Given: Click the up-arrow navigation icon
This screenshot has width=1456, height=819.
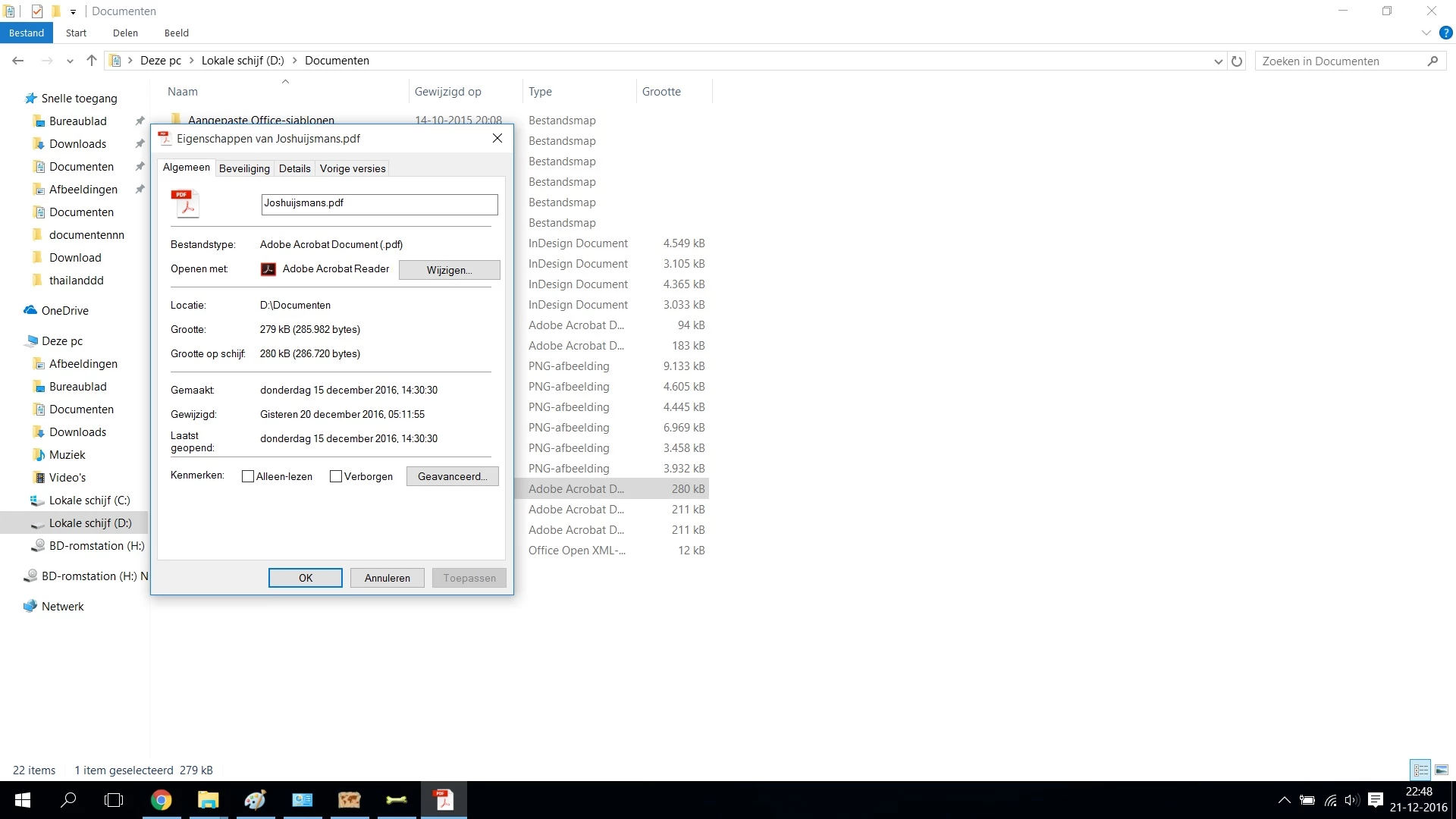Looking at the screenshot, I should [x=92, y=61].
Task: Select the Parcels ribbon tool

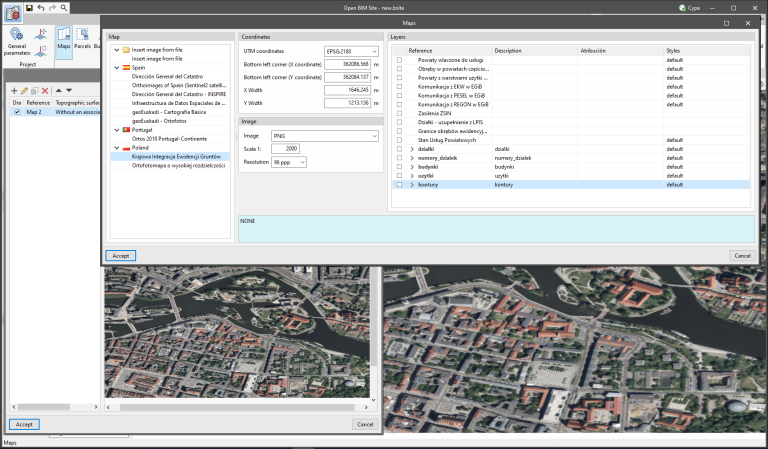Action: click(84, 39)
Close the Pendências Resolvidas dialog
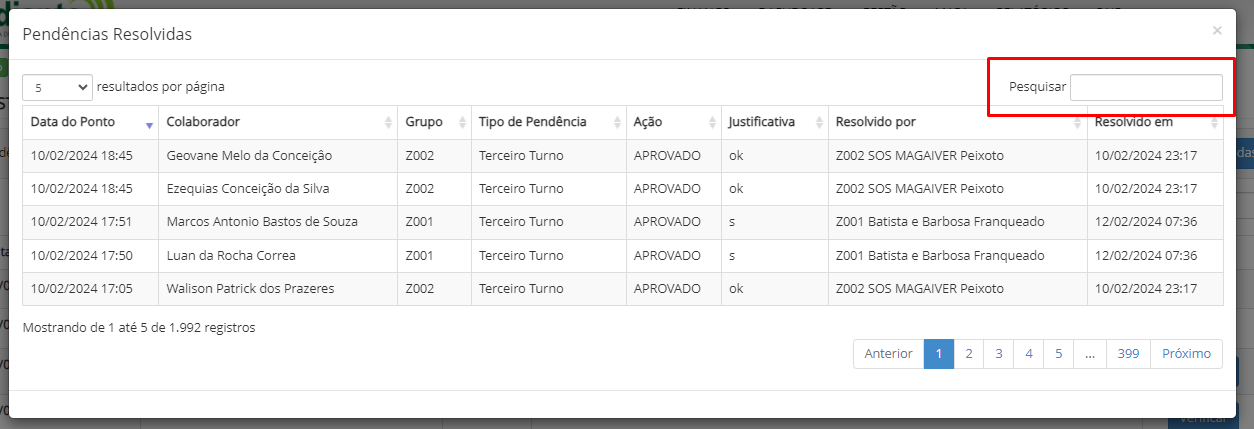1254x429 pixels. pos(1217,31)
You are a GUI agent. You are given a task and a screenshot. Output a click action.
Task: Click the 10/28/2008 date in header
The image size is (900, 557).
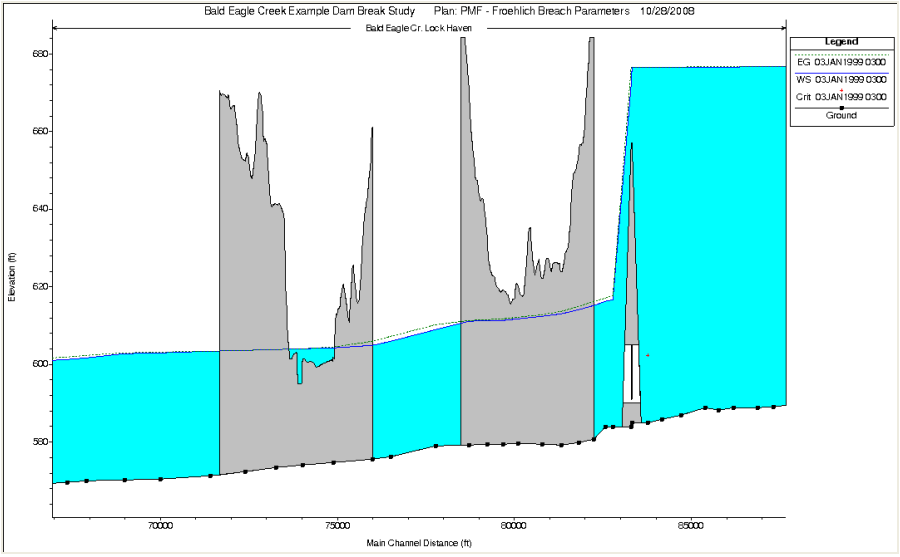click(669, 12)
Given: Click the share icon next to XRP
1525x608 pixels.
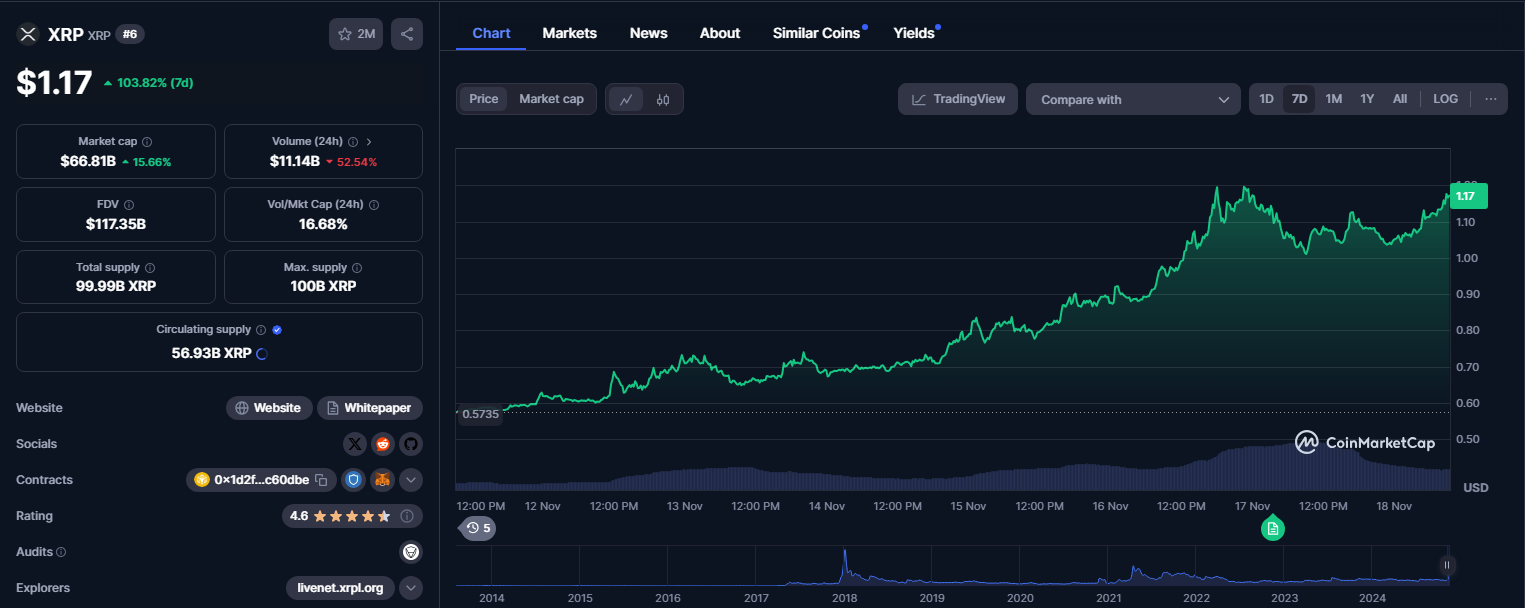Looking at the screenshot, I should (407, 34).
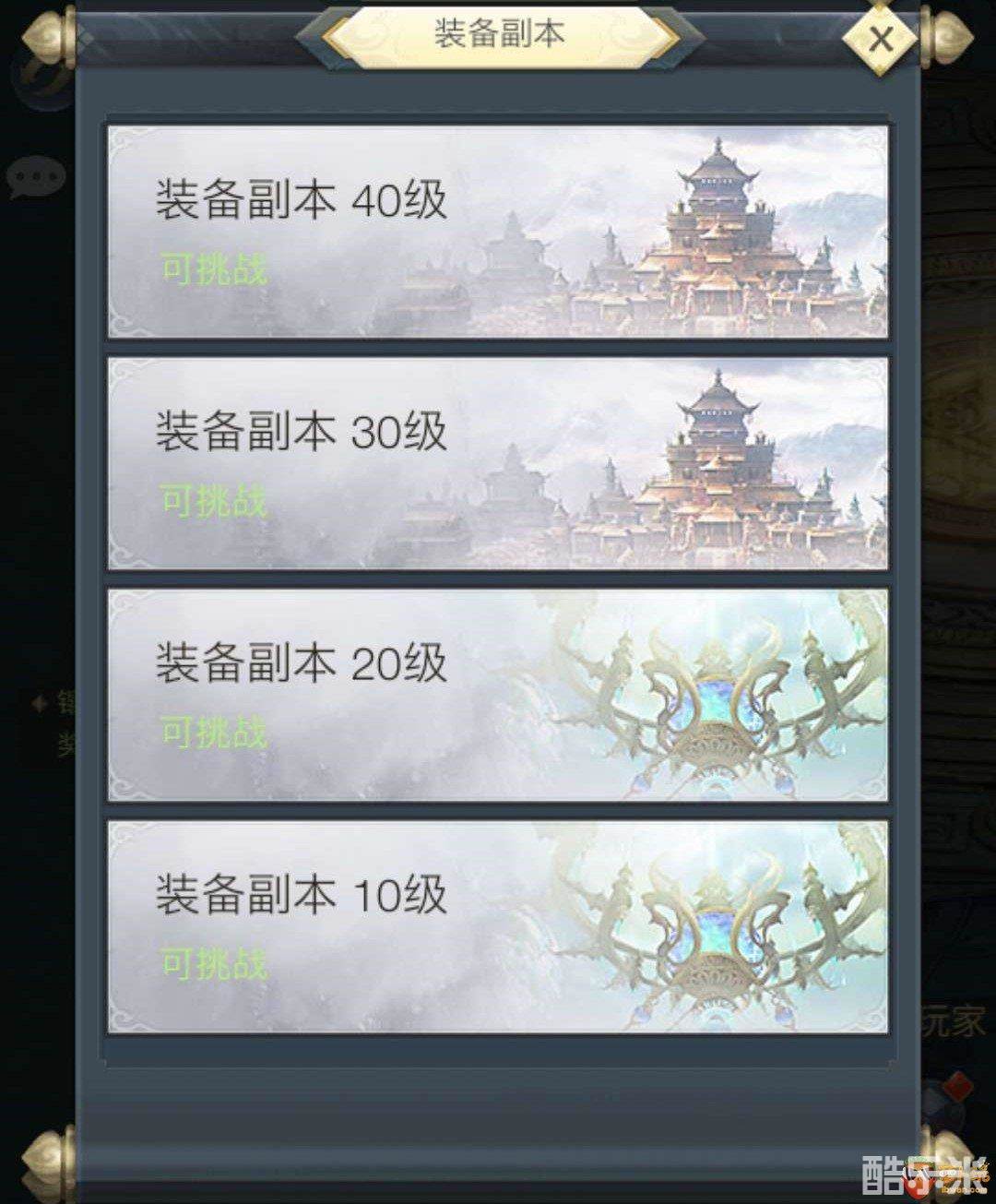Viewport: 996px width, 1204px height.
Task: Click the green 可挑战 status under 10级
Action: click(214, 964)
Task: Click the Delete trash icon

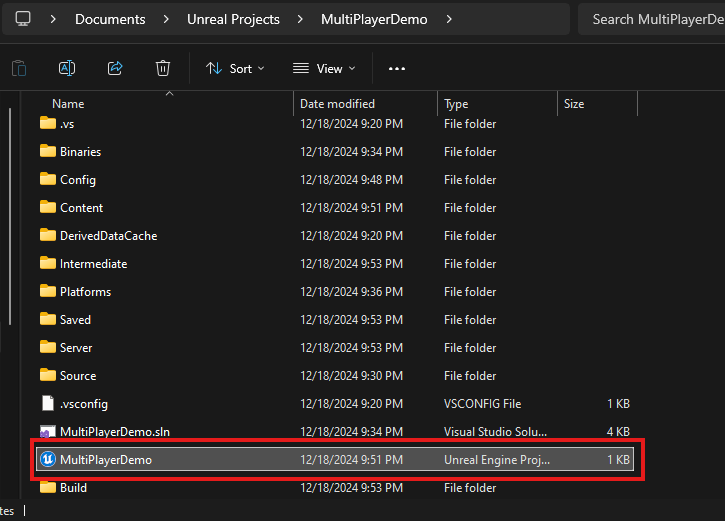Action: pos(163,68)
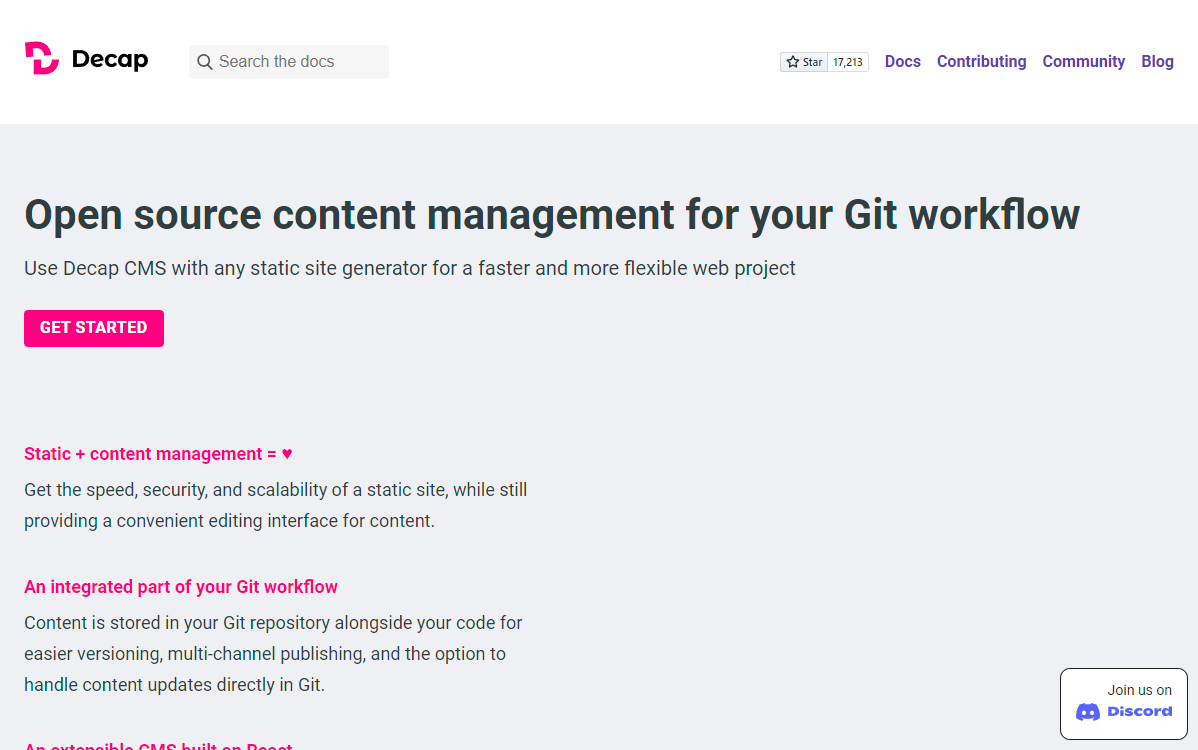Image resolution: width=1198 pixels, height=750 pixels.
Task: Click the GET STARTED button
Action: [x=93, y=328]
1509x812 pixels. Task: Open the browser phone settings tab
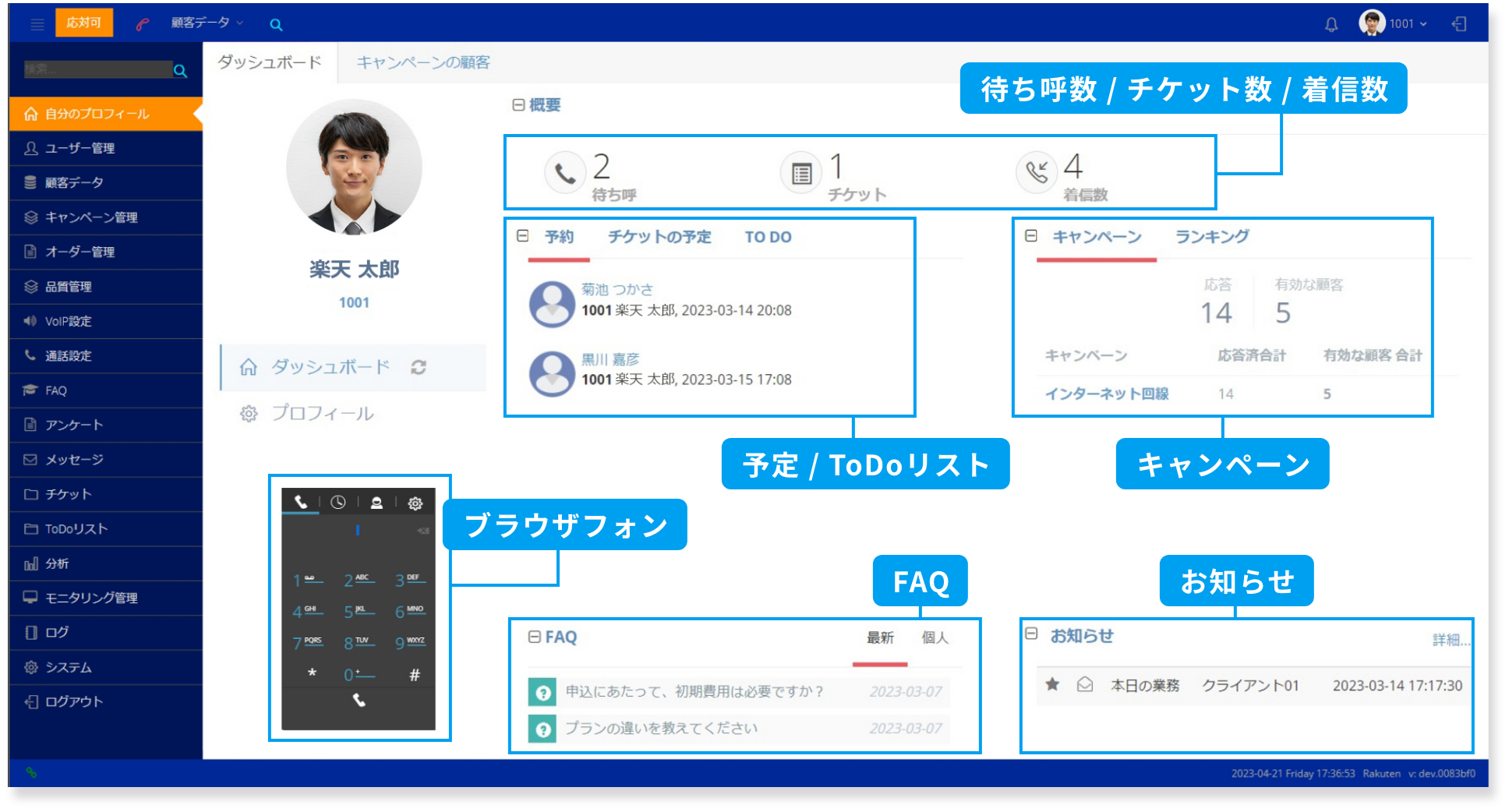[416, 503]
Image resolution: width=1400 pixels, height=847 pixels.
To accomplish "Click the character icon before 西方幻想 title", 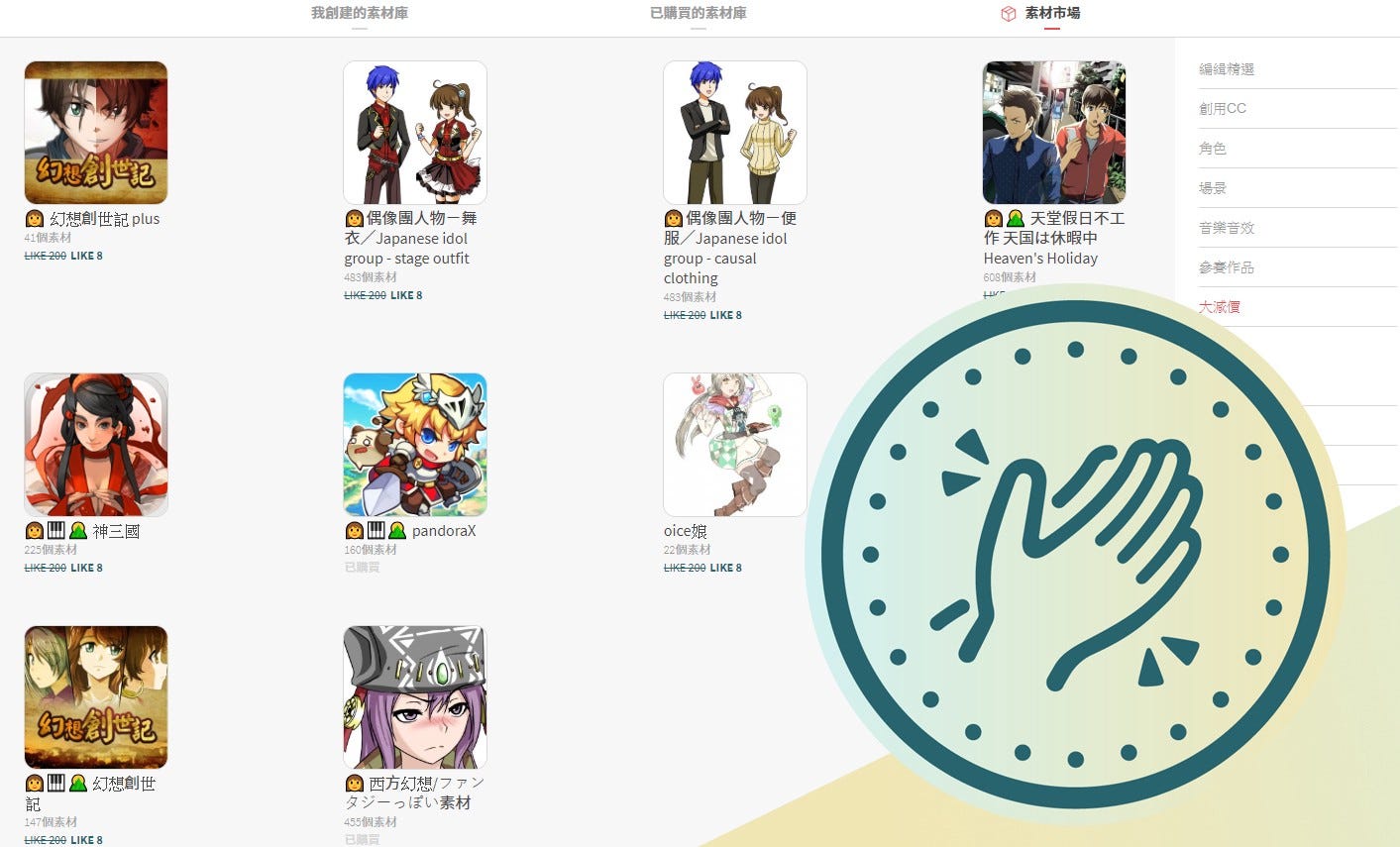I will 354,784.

☆ ☆ ☆ ☆

Can you repeat the lines starting at the one containing "Close the Pendências Resolvidas dialog" and ending at the one containing "Action: click(214, 964)", word for word, with the pictures left out?

Close the Pendências Resolvidas dialog
1254x429 pixels. pos(1217,31)
You are a GUI agent. You are given a task and a screenshot. Output a click action.
Task: Click the 10/28/2008 date in header
The image size is (900, 557).
click(669, 12)
Given: Click the share icon next to XRP
1525x608 pixels.
Looking at the screenshot, I should (407, 34).
Viewport: 996px width, 1204px height.
Task: Click the green 可挑战 status under 10级
Action: click(214, 964)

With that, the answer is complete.